On 26 June 2013, HMRC issued Brief 11/13 regarding VAT and financial services. The Brief reviews a CJEU decision that portfolio management services should be taxable and then provides portfolio management businesses with the means to get around that decision.
Supplies of qualifying financial services are exempt. However, many of the administrative and advisory services in the financial service industry do not qualify for the exemption and remain taxable. In practice, services supplied to clients are usually a mix of qualifying and non-qualifying services, and it can be difficult to determine which are exempt and which are standard-rated.
In the CJEU case of Deutsche Bank AG (C-44/11, issued 19 July 2012), the supply of portfolio management services for a flat fee was a mix of exempt services (purchasing and selling securities for the client) and standard-rated services (analysing and monitoring the client’s assets).

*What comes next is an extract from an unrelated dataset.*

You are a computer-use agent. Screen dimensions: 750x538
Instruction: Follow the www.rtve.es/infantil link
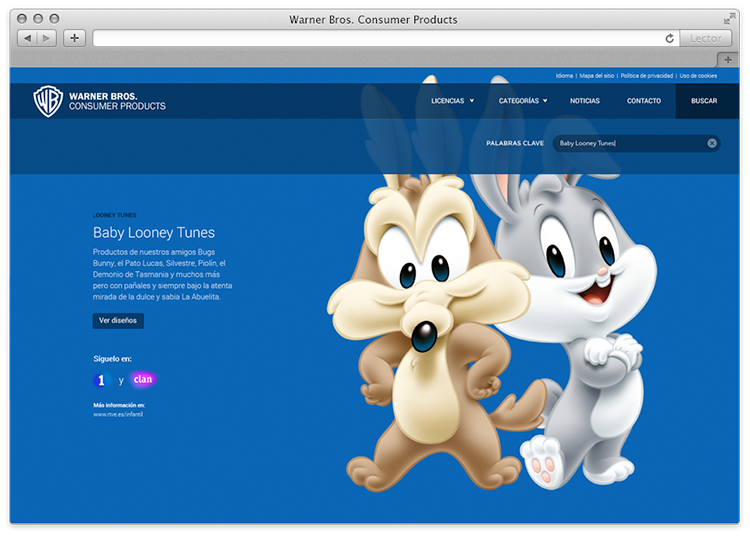(118, 413)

The taxpayer argued that the services constituted a single supply, whose principal element was the purchase and sale of securities, and should therefore be exempt. The German authorities argued that the principal element of portfolio management was the analysis and monitoring service, and that the overall single service should be taxable at the standard rate.

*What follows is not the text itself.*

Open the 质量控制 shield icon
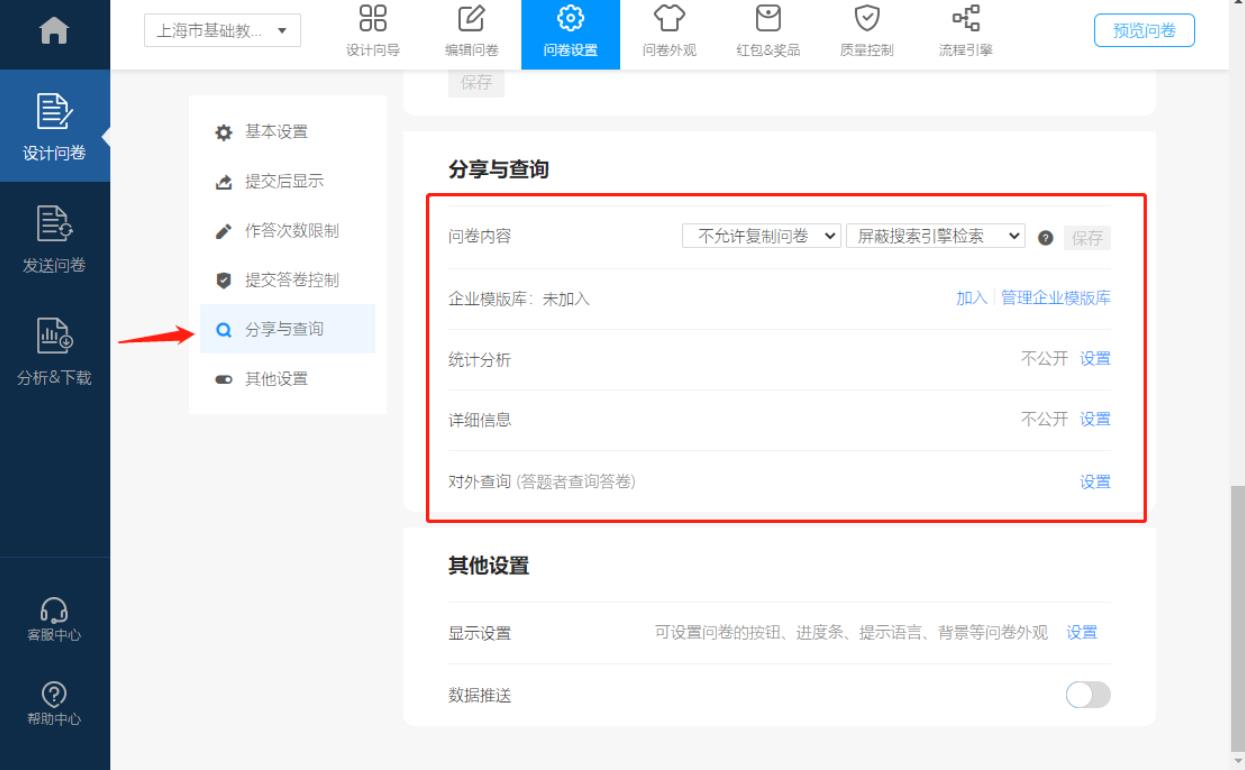 pos(864,20)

The CJEU stated that neither element was ancillary to the other, but that the two principal elements combined to form a single supply which it would be artificial to split. The nature of the overall portfolio management services is distinct from both its elements and the CJEU found that the exemption for the security-trading element cannot apply. As a result, the CJEU ruled that Deutsche Bank’s portfolio management services are standard-rated.

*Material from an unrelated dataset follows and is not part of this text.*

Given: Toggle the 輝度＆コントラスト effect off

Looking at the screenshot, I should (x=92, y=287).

This represents a change to the standard practice in the UK. Discretionary portfolio management services supplied for a flat fee (e.g. for fixed periods) will no longer be two services, with exemption applying to charges for security-trading. This change will not come into effect in the UK until 1 December 2013, so there is time to restructure existing portfolio management services.
Importantly, HMRC’s new policy in Brief 11/13 distinguishes the CJEU decision from cases where portfolio management businesses do not charge a flat fee for security-trading, but instead charge on a transaction by transaction basis. HMRC’s policy is that such services will be exempt, as being separately supplied from the standard-rated services of analysing and monitoring the client’s assets.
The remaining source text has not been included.